TASK BRIEF:
Retype every line below character for character, keeping the original order.

(Records from a dataset)

# # # #

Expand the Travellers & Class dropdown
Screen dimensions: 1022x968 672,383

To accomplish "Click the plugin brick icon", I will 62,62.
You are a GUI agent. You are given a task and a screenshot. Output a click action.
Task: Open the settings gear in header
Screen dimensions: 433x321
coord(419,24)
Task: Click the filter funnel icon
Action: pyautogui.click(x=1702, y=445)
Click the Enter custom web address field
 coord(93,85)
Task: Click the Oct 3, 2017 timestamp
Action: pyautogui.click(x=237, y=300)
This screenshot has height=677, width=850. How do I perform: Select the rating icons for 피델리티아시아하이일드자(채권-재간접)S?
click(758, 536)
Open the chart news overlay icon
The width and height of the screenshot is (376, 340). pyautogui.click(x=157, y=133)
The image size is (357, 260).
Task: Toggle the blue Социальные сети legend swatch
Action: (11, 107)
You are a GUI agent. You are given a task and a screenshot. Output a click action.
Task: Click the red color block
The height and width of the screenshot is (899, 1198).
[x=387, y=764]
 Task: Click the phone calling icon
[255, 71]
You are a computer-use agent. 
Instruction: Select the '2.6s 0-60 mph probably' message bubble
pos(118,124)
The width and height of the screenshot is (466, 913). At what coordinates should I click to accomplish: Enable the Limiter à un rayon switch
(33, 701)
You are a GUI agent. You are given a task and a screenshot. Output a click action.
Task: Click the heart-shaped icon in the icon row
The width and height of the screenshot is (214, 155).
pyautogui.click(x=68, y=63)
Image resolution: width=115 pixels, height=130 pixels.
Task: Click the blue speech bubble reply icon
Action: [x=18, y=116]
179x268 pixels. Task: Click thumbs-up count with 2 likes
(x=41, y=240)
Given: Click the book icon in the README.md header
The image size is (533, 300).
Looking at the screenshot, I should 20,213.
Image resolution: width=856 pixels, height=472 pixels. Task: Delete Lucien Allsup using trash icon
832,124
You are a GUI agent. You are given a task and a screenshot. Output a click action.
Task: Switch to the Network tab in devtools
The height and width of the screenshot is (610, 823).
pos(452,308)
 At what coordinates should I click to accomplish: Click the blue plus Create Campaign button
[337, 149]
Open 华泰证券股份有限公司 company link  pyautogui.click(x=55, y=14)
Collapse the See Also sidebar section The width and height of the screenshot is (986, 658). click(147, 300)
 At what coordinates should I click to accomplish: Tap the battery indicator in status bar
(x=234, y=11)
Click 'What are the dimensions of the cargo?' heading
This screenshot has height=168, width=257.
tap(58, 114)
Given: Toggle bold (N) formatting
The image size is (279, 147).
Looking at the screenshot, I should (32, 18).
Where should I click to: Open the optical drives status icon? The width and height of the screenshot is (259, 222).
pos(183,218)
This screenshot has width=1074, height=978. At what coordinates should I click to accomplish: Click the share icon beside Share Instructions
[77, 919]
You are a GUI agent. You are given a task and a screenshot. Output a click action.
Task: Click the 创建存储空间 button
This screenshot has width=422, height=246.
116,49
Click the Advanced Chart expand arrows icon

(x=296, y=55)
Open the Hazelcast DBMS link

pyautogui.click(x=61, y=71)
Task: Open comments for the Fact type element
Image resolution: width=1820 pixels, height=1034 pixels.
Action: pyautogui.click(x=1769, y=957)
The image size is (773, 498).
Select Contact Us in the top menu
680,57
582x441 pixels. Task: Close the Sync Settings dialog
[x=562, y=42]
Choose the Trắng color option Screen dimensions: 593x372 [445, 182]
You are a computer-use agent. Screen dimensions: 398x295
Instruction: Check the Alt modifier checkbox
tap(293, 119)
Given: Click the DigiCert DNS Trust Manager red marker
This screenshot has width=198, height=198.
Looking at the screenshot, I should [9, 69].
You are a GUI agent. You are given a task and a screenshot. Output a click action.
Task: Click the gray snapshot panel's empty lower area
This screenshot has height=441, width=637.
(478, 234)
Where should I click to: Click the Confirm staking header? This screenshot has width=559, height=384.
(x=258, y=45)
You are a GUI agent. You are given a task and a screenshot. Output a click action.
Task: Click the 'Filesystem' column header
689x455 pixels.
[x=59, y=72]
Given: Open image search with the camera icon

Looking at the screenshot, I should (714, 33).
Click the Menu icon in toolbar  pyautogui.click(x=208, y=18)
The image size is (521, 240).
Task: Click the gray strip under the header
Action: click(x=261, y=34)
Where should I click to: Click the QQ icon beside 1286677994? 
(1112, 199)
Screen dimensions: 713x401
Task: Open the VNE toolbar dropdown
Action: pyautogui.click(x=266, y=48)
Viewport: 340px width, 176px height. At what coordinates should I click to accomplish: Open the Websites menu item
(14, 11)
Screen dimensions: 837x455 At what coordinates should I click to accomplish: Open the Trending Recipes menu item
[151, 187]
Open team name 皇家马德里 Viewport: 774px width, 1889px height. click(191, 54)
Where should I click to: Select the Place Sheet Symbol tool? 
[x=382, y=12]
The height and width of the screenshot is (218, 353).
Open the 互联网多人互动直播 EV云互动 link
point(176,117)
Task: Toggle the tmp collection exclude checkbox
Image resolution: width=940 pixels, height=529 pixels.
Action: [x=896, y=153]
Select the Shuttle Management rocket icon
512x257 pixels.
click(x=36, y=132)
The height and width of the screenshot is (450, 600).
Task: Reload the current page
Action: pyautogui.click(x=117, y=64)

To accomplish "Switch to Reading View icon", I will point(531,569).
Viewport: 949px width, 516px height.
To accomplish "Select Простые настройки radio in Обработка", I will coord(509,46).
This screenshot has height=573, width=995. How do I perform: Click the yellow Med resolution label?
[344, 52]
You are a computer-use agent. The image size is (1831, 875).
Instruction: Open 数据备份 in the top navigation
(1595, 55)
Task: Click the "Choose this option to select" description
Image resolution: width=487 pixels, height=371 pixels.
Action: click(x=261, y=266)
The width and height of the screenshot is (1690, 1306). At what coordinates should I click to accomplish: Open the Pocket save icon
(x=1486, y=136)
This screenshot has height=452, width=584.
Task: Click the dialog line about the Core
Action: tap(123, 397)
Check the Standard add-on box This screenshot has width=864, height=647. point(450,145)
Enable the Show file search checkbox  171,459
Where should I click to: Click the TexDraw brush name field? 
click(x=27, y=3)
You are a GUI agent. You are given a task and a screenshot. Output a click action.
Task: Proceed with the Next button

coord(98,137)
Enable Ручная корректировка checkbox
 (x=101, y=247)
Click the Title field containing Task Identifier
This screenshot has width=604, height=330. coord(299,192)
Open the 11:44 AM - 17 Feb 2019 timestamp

# # # #

ANSWER TO THIS EXERCISE:
Expand the Travellers & Class dropdown
Screen dimensions: 1022x968 672,383

To accomplish "Click the plugin brick icon", I will 62,62.
You are a GUI agent. You are given a task and a screenshot. Output a click action.
Task: Open the settings gear in header
Screen dimensions: 433x321
coord(419,24)
Task: Click the filter funnel icon
Action: pyautogui.click(x=1702, y=445)
Click the Enter custom web address field
 coord(93,85)
Task: Click the Oct 3, 2017 timestamp
Action: pyautogui.click(x=237, y=300)
This screenshot has height=677, width=850. How do I perform: Select the rating icons for 피델리티아시아하이일드자(채권-재간접)S?
click(758, 536)
Open the chart news overlay icon
The width and height of the screenshot is (376, 340). pyautogui.click(x=157, y=133)
The image size is (357, 260).
Task: Toggle the blue Социальные сети legend swatch
Action: (11, 107)
You are a GUI agent. You are given a task and a screenshot. Output a click action.
Task: Click the red color block
The height and width of the screenshot is (899, 1198).
[x=387, y=764]
 Task: Click the phone calling icon
[255, 71]
You are a computer-use agent. 
Instruction: Select the '2.6s 0-60 mph probably' message bubble
pos(118,124)
The width and height of the screenshot is (466, 913). At what coordinates should I click to accomplish: Enable the Limiter à un rayon switch
(33, 701)
You are a GUI agent. You are given a task and a screenshot. Output a click action.
Task: Click the heart-shaped icon in the icon row
The width and height of the screenshot is (214, 155).
pyautogui.click(x=68, y=63)
Image resolution: width=115 pixels, height=130 pixels.
Task: Click the blue speech bubble reply icon
Action: [x=18, y=116]
179x268 pixels. Task: Click thumbs-up count with 2 likes
(x=41, y=240)
Given: Click the book icon in the README.md header
The image size is (533, 300).
Looking at the screenshot, I should 20,213.
Image resolution: width=856 pixels, height=472 pixels. Task: Delete Lucien Allsup using trash icon
832,124
You are a GUI agent. You are given a task and a screenshot. Output a click action.
Task: Switch to the Network tab in devtools
The height and width of the screenshot is (610, 823).
pos(452,308)
 At what coordinates should I click to accomplish: Click the blue plus Create Campaign button
[337, 149]
Open 华泰证券股份有限公司 company link  pyautogui.click(x=55, y=14)
Collapse the See Also sidebar section The width and height of the screenshot is (986, 658). click(147, 300)
 At what coordinates should I click to accomplish: Tap the battery indicator in status bar
(x=234, y=11)
Click 'What are the dimensions of the cargo?' heading
This screenshot has height=168, width=257.
tap(58, 114)
Given: Toggle bold (N) formatting
The image size is (279, 147).
Looking at the screenshot, I should (32, 18).
Where should I click to: Open the optical drives status icon? The width and height of the screenshot is (259, 222).
pos(183,218)
This screenshot has width=1074, height=978. At what coordinates should I click to accomplish: Click the share icon beside Share Instructions
[77, 919]
You are a GUI agent. You are given a task and a screenshot. Output a click action.
Task: Click the 创建存储空间 button
This screenshot has width=422, height=246.
116,49
Click the Advanced Chart expand arrows icon

(x=296, y=55)
Open the Hazelcast DBMS link

pyautogui.click(x=61, y=71)
Task: Open comments for the Fact type element
Image resolution: width=1820 pixels, height=1034 pixels.
Action: pyautogui.click(x=1769, y=957)
The image size is (773, 498).
Select Contact Us in the top menu
680,57
582x441 pixels. Task: Close the Sync Settings dialog
[x=562, y=42]
Choose the Trắng color option Screen dimensions: 593x372 [445, 182]
You are a computer-use agent. Screen dimensions: 398x295
Instruction: Check the Alt modifier checkbox
tap(293, 119)
Given: Click the DigiCert DNS Trust Manager red marker
This screenshot has width=198, height=198.
Looking at the screenshot, I should [9, 69].
You are a GUI agent. You are given a task and a screenshot. Output a click action.
Task: Click the gray snapshot panel's empty lower area
This screenshot has height=441, width=637.
(478, 234)
Where should I click to: Click the Confirm staking header? This screenshot has width=559, height=384.
(x=258, y=45)
You are a GUI agent. You are given a task and a screenshot. Output a click action.
Task: Click the 'Filesystem' column header
689x455 pixels.
[x=59, y=72]
Given: Open image search with the camera icon

Looking at the screenshot, I should (714, 33).
Click the Menu icon in toolbar  pyautogui.click(x=208, y=18)
The image size is (521, 240).
Task: Click the gray strip under the header
Action: click(x=261, y=34)
Where should I click to: Click the QQ icon beside 1286677994? 
(1112, 199)
Screen dimensions: 713x401
Task: Open the VNE toolbar dropdown
Action: pyautogui.click(x=266, y=48)
Viewport: 340px width, 176px height. At what coordinates should I click to accomplish: Open the Websites menu item
(14, 11)
Screen dimensions: 837x455 At what coordinates should I click to accomplish: Open the Trending Recipes menu item
[151, 187]
Open team name 皇家马德里 Viewport: 774px width, 1889px height. click(191, 54)
Where should I click to: Select the Place Sheet Symbol tool? 
[x=382, y=12]
The height and width of the screenshot is (218, 353).
Open the 互联网多人互动直播 EV云互动 link
point(176,117)
Task: Toggle the tmp collection exclude checkbox
Image resolution: width=940 pixels, height=529 pixels.
Action: [x=896, y=153]
Select the Shuttle Management rocket icon
512x257 pixels.
click(x=36, y=132)
The height and width of the screenshot is (450, 600).
Task: Reload the current page
Action: pyautogui.click(x=117, y=64)

To accomplish "Switch to Reading View icon", I will point(531,569).
Viewport: 949px width, 516px height.
To accomplish "Select Простые настройки radio in Обработка", I will coord(509,46).
This screenshot has height=573, width=995. How do I perform: Click the yellow Med resolution label?
[344, 52]
You are a computer-use agent. The image size is (1831, 875).
Instruction: Open 数据备份 in the top navigation
(1595, 55)
Task: Click the "Choose this option to select" description
Image resolution: width=487 pixels, height=371 pixels.
Action: click(x=261, y=266)
The width and height of the screenshot is (1690, 1306). At what coordinates should I click to accomplish: Open the Pocket save icon
(x=1486, y=136)
This screenshot has height=452, width=584.
Task: Click the dialog line about the Core
Action: tap(123, 397)
Check the Standard add-on box This screenshot has width=864, height=647. point(450,145)
Enable the Show file search checkbox  171,459
Where should I click to: Click the TexDraw brush name field? 
click(x=27, y=3)
You are a GUI agent. You are given a task and a screenshot. Output a click action.
Task: Proceed with the Next button

coord(98,137)
Enable Ручная корректировка checkbox
 (x=101, y=247)
Click the Title field containing Task Identifier
This screenshot has width=604, height=330. coord(299,192)
Open the 11:44 AM - 17 Feb 2019 timestamp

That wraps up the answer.